(Click-target data)
==========

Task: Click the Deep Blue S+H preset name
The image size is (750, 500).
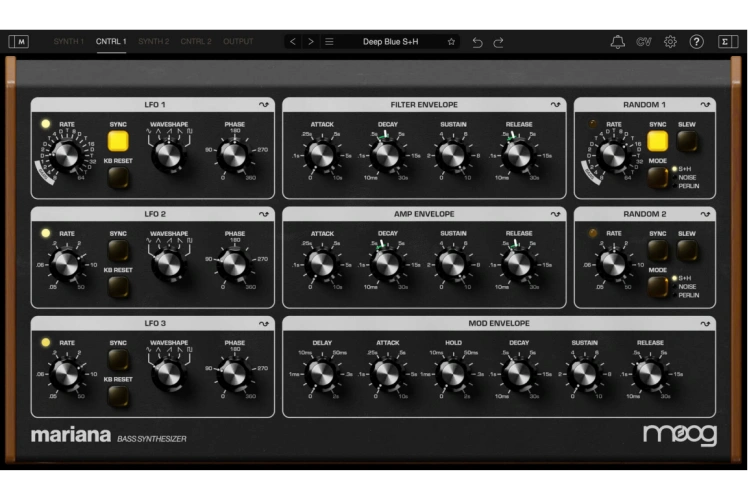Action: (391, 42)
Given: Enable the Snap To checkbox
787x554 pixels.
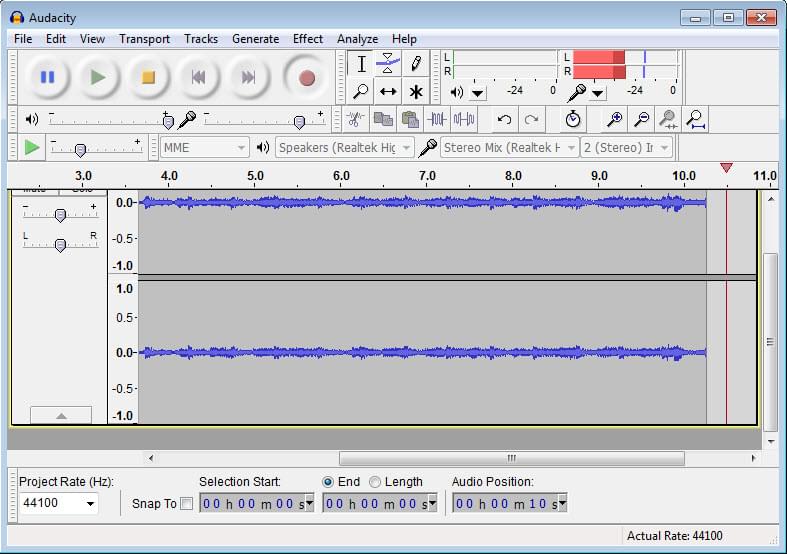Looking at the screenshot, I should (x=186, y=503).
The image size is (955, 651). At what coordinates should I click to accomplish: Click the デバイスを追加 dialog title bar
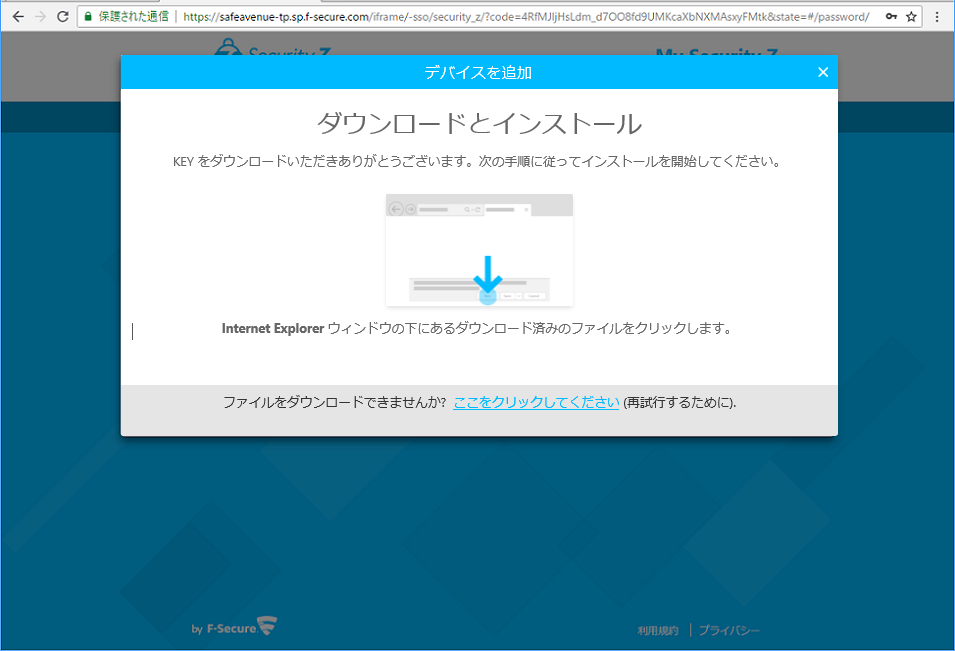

==========

=== TASK TO COMPLETE ===
Reproduce the lines above with every "image size" switched to "screenshot dimensions" and nothing else altered. Omit the pictures from the answer.

=== SOLVED EXERCISE ===
Task: Click the Deep Blue S+H preset name
The screenshot dimensions is (750, 500).
Action: (391, 42)
Given: Enable the Snap To checkbox
787x554 pixels.
Looking at the screenshot, I should (x=186, y=503).
The screenshot dimensions is (955, 651). At what coordinates should I click to accomplish: Click the デバイスを追加 dialog title bar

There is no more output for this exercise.